EXCERPTED PASSAGE »

————————

Abstract

Organization scholars have long recognized that science fiction provides an important lens for examining organizations (e.g. Parker, Higgins, Lightfoot, & Smith, 1999). One commonly used method is a slightly altered reality that provides a Gedankenexperiment – a thought experiment – which we can use for examining how our organizational conditions are contingent upon the technology we develop and use (Haley, 2003). As in other experiments, a science fiction Gedankenexperiment can provide insights through comparison. However, instead of offering a comparison between a manipulation and a control (as in a laboratory experiment) or a comparison between a condition before and after an event (as in a natural experiment), a science fiction Gendankenexperiment offers a comparison between our observed reality and fictional reality.

————————

EXERCISES TO COMPLETE »
• 1. Answer these questions about the abstract on science fiction and organizations:
(a) What does the abstract give as the meaning of "Gedankenexperiment"?
(b) What comparison does it attribute to a laboratory experiment, and what comparison to a natural experiment?
(c) What comparison does a science fiction thought experiment offer instead?
• 2. Continue the abstract on science fiction as a lens for studying organizations, picking up after its final sentence.

————————

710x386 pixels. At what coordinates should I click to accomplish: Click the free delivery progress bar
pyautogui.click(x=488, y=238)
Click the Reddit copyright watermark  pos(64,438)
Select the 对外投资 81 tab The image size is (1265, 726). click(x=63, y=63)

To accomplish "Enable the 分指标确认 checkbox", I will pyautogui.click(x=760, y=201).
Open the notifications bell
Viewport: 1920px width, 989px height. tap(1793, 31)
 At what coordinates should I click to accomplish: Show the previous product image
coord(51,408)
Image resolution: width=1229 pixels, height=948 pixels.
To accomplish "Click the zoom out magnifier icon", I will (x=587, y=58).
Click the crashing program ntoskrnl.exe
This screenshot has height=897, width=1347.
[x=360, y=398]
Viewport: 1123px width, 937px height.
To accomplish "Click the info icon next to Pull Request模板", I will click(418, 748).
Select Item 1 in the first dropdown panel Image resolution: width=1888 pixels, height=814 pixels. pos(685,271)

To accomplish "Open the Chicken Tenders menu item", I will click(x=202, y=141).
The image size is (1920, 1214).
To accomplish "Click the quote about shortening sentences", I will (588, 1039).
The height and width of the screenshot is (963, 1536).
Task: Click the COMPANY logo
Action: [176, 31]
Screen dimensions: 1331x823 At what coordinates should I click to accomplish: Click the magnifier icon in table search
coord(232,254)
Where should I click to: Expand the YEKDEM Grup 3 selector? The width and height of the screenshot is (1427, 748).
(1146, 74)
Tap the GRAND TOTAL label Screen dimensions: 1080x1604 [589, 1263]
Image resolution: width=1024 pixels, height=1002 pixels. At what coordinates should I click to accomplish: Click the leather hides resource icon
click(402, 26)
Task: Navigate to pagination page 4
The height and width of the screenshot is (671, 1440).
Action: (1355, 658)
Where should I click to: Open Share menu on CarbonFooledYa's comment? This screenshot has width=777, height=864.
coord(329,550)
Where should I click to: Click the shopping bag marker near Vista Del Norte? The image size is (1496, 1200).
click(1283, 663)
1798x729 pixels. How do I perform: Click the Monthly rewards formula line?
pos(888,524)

————————

RESULTS FOR EACH TASK »
• 1.
(a) A thought experiment.
(b) A laboratory experiment compares a manipulation and a control. A natural experiment compares a condition before and after an event.
(c) It compares our observed reality and fictional reality.

• 2.
Severance, a television series currently streaming on Apple TV+, is an exemplar of a science fiction Gedankenexperiment that is especially relevant to the study of organizations. Severance uses a fictitious memory-altering technology to depict an alternative world where work and non-work lives can be neurologically separated within the same human body. The use of memory-altering technology as a plot device in Severance is by no means novel, as memory alteration has long been a common theme within the science fiction genre, most notably in the erasure of memory of tragic events in the Eternal Sunshine of the Spotless Mind. What is novel in Severance is the spatiotemporal binding of memory to the physical confines of the office building. People who undergo a ‘severance’ operation and are physically outside the office do not have any memory of their experience at the office, whereas people at the office do not have any memory of their experience outside the office. This plot device, therefore, provides a Gedankenexperiment that addresses the question of what the role of memory in the permeation (or lack thereof) between work and non-work boundaries is. This is a question that is highly relevant to scholarship on the relationship between the mind and the body in organizations (see Lawrence, Schlindwein, Jalan, & Heaphy, 2023 for a review), as well as the role of space in organizations (see Stephenson, Kuismin, Putnam, & Sivunen, 2020 for a review). In this review, I provide an overview of Severance, critique the validity of its Gedankenexperiment, and discuss insights for organizational research.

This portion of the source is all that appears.